Published in Geology, the study analyzes fossils found in sediment cores that had been collected in 2017 by International Ocean Discovery Program Expedition 371. The tiny fossils indicated the ecosystems in which they had lived.
Three of the sites where the samples were collected in northern Zealandia showed that they had become a lot shallower, potentially even with land areas, between 50 and 35 million years ago. At a similar time, single-celled plankton species, which live in deeper waters, were found in samples taken near New Caledonia, suggesting subsidence in that part of the continent. After the to-ing and fro-ing, the whole continent sank another kilometer underwater.

This discovery offers up new evidence for the low profile of Zealandia. The prevailing wisdom since the 1970s was that when the crust separated from the supercontinent Gondwana 85 million years ago, it just thinned out. This model has Zealandia “doing nothing but gently cooling and subsiding,” Rupert Sutherland, the paper’s lead author and geophysicist at Victoria University of Wellington, New Zealand, said in a statement. However, their new research suggests that the 4.9 million-square-kilometers (1.9 million square miles) continent actually underwent a lot of dynamic movement.
But the story doesn’t end there. The topological changes to Zealandia occurred at the same time as a global reorganization of tectonic plates evidenced in part by the formation of underwater volcanoes encircling the western Pacific – the Ring of Fire. Movement of tectonic plates is driven by subduction, where at the boundaries between plates one tectonic plate slides over another, and forces it to sink into the Earth’s mantle.
However, how this process is started is not well understood, let alone in the case of the Ring of Fire. “One of the amazing things about our observations, is that they reveal the early signs of the Ring of Fire were almost simultaneous throughout the western Pacific,” explained Sutherland.

Sutherland and his co-authors offered up a new suggestion of what caused such a dramatic onset of subduction across a large area and in a short space of time. They theorize that there was a “subduction rupture event”, which not only triggered the formation of the Ring of Fire, but also caused the dramatic deformation of Zealandia.
Described by the researchers as a process similar to a massive slow-moving earthquake, the event potentially took more than a million years to spread across the whole of the western Pacific. In doing so, old subduction faults became resurrected, ready to move again.
“We don’t know where or why,” said Sutherland, “but something happened that locally induced movement, and when the fault started to slip, like in an earthquake the motion rapidly spread sideways onto adjacent parts of the fault system and then around the western Pacific.”

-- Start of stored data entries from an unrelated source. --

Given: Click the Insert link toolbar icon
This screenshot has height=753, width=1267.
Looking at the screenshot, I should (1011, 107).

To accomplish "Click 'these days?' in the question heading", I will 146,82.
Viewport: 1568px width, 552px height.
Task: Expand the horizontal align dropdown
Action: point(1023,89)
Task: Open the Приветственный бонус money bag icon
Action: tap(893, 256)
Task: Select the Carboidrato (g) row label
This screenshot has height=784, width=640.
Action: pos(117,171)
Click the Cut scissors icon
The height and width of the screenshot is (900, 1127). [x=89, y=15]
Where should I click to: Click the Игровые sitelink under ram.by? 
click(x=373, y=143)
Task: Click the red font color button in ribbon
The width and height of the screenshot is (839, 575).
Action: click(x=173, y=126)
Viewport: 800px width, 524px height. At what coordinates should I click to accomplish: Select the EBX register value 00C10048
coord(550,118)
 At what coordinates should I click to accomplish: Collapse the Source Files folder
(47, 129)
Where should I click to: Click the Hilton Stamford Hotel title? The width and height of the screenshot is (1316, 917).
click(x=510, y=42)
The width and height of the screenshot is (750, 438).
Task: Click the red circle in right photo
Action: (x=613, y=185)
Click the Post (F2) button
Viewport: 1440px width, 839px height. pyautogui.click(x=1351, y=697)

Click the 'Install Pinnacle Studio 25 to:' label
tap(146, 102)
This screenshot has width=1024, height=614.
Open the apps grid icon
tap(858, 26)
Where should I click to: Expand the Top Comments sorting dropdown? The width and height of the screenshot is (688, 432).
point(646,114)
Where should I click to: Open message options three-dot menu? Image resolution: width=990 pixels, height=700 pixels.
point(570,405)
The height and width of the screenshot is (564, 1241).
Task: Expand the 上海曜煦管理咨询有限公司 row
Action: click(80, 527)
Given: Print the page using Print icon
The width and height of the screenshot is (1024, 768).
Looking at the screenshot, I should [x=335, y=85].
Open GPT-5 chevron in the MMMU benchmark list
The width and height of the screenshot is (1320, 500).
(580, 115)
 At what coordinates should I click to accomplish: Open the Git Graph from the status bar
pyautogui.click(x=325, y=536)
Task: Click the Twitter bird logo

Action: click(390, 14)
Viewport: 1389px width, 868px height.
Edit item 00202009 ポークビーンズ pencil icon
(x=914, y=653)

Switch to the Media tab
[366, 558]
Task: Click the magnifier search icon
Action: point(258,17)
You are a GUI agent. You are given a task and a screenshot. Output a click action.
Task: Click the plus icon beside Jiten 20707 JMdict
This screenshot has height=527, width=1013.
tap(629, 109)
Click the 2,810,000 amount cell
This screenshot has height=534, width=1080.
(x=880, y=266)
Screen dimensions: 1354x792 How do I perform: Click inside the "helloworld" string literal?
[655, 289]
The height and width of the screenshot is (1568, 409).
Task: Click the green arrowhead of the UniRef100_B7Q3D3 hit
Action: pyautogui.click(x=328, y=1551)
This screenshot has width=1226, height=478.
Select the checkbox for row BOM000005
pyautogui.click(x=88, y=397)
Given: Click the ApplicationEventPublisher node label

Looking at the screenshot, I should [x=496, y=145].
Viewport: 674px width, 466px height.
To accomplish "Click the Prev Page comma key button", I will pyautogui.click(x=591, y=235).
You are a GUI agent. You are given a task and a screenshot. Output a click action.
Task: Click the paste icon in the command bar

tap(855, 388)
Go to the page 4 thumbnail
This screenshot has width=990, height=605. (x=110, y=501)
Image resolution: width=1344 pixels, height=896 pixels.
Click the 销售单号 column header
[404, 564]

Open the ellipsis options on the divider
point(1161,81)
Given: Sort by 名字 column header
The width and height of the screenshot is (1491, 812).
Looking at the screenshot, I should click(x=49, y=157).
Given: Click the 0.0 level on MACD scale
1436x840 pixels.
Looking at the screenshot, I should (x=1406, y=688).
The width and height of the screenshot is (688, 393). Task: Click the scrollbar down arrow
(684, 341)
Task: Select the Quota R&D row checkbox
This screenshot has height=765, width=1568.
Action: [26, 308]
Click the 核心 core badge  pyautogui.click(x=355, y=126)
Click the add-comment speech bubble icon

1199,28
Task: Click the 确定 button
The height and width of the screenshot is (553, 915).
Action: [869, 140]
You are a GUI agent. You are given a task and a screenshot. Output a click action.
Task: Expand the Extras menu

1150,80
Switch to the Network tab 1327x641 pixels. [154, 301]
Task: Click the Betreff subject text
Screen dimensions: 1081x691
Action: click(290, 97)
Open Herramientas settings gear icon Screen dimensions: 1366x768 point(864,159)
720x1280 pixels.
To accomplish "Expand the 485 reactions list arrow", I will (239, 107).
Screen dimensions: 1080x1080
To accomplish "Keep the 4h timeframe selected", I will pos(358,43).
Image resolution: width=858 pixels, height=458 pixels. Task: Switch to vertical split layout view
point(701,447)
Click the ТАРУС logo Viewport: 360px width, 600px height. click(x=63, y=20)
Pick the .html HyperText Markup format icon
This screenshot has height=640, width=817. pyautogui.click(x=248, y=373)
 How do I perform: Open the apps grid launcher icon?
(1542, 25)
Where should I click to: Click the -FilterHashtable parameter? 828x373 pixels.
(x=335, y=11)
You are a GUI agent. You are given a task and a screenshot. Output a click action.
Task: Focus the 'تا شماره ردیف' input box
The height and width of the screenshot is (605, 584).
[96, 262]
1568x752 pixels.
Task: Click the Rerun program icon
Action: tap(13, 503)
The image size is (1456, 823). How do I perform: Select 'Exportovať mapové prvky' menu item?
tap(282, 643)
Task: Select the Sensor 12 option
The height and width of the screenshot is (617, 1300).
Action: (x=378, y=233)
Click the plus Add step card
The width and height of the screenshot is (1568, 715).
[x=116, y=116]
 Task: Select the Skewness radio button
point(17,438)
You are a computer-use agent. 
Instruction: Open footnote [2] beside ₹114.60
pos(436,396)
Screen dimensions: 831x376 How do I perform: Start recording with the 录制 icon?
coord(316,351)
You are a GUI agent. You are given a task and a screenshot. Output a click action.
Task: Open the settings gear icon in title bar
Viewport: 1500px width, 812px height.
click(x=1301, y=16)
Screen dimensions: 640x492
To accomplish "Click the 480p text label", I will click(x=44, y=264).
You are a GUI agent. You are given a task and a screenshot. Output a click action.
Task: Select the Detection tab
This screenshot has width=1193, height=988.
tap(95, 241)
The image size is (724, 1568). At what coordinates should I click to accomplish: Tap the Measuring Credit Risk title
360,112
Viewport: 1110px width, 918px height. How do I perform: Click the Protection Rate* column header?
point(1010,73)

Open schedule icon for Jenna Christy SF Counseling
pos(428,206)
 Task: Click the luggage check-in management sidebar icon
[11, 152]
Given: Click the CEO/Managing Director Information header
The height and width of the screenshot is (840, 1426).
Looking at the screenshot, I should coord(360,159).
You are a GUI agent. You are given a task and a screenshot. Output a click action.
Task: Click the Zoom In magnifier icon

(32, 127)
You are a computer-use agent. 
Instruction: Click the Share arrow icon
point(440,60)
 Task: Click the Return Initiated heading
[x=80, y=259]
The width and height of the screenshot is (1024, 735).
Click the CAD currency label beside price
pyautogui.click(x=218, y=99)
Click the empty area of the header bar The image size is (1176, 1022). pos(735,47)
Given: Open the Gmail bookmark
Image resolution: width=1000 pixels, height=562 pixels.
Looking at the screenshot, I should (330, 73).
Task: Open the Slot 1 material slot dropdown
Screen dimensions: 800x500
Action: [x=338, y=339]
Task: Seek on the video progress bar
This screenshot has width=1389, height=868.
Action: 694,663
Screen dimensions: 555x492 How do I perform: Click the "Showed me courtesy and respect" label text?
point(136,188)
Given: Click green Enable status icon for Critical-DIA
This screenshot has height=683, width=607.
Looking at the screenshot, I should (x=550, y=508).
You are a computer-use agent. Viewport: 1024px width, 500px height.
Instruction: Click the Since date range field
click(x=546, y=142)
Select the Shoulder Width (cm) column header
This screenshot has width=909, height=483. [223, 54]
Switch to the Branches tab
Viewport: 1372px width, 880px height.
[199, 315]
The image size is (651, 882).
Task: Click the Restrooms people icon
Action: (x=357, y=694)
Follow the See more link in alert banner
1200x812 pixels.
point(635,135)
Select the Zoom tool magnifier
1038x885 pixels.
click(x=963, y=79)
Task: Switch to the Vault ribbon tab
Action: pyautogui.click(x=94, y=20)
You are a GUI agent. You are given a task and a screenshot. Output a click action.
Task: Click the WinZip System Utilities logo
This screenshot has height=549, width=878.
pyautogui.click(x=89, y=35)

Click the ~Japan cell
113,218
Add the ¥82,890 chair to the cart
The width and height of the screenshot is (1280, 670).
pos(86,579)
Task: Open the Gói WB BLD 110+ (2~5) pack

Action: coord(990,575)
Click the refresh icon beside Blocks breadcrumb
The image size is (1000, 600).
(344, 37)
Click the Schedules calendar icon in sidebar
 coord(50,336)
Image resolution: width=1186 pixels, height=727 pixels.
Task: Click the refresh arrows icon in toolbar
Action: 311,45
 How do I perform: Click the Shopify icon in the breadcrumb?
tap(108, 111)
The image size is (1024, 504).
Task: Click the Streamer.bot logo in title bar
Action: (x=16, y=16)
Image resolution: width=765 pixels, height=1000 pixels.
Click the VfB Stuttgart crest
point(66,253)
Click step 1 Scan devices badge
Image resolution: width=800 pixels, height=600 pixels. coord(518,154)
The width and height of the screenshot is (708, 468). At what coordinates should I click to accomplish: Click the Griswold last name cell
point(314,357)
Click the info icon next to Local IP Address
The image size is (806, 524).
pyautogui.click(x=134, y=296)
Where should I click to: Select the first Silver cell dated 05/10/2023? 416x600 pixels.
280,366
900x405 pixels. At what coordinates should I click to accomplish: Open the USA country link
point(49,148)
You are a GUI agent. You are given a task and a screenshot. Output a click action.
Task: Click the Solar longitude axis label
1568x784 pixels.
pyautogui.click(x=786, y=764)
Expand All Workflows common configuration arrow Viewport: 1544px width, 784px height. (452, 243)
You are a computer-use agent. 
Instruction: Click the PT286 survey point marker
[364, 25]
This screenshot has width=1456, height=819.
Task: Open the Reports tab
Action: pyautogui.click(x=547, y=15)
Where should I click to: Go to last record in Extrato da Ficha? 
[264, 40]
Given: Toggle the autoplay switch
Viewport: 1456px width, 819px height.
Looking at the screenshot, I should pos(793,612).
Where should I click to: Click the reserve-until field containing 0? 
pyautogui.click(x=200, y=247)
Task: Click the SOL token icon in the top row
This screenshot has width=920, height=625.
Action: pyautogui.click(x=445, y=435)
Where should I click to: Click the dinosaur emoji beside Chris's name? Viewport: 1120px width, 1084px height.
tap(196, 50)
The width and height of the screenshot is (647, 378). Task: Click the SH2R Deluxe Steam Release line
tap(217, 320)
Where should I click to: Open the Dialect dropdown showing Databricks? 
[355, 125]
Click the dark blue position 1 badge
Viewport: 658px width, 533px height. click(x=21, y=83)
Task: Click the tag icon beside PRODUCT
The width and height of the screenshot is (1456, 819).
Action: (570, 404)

The researchers say that this event has no modern analog and possibly happened fewer than 100 times in Earth’s history. However, looking into Zealandia’s past will help advance future understanding of subduction rupture events. “Ultimately, Zealandia’s sedimentary record should help us determine how and why this event happened and what the consequences were for animals, plants, and global climate,” concluded Sutherland.